Also, in today's world, females and males start on the same platform, attend the same schools, and compete with one another from Nursery to University level - on equal footing, with no advantage whatsoever for males. However, while most males are planning to achieve something great in their respective careers, women tend to focus on marriage, and other irrelevant distractions. Basically because they innately believe in just being an appendage to their partners. So, are you going to blame guys for that, or the females for not getting their priorities right?
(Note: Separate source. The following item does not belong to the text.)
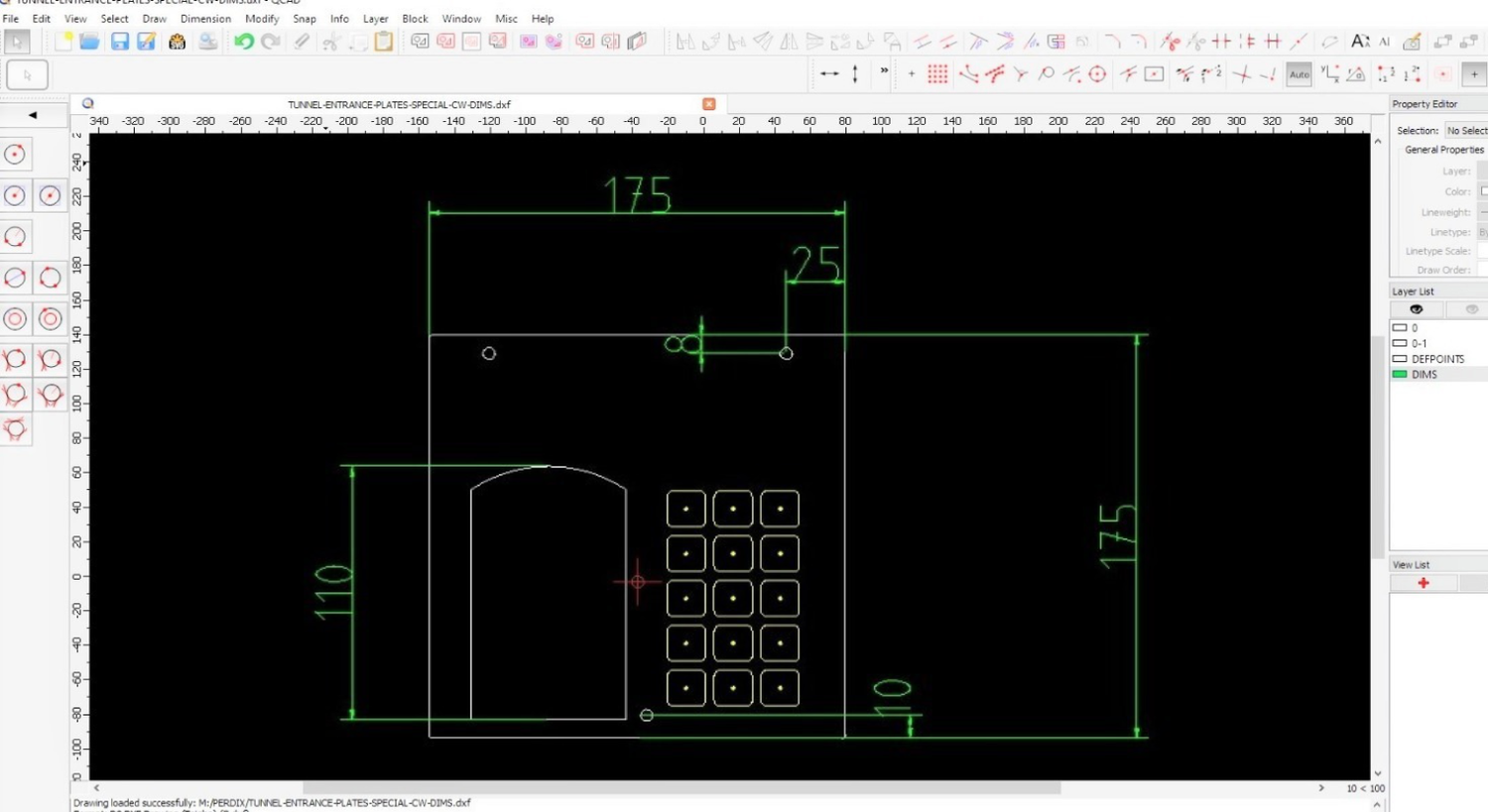The height and width of the screenshot is (812, 1488).
Task: Expand the toolbar overflow chevron
Action: pos(884,71)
Like I told a next chic in the family section a few days ago that: having a career and being a wife isn't as difficult as most folks make it to be, especially when you have a plan, and can get your priorities right. The fields in which most women are into have one or two professional certifications - to earn everything they need there. And if they're serious/focused, without distractions, they should be able to achieve that by age 25. And perhaps start thinking about settling down afterwards.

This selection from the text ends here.